(Items listed in a dataset)
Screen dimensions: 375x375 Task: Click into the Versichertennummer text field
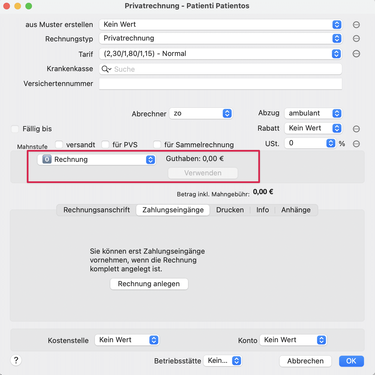pos(220,84)
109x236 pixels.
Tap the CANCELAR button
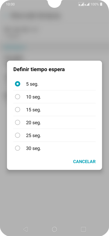click(x=84, y=162)
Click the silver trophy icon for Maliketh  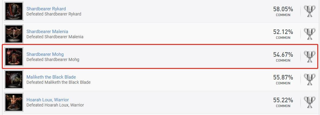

▶ **Work instruction**:
These entries are to be printed again word for word, except for the pictures.

▶ **Exercise solution**:
Screen dimensions: 375x375 Task: Click into the Versichertennummer text field
pos(220,84)
109x236 pixels.
Tap the CANCELAR button
click(x=84, y=162)
Click the silver trophy icon for Maliketh  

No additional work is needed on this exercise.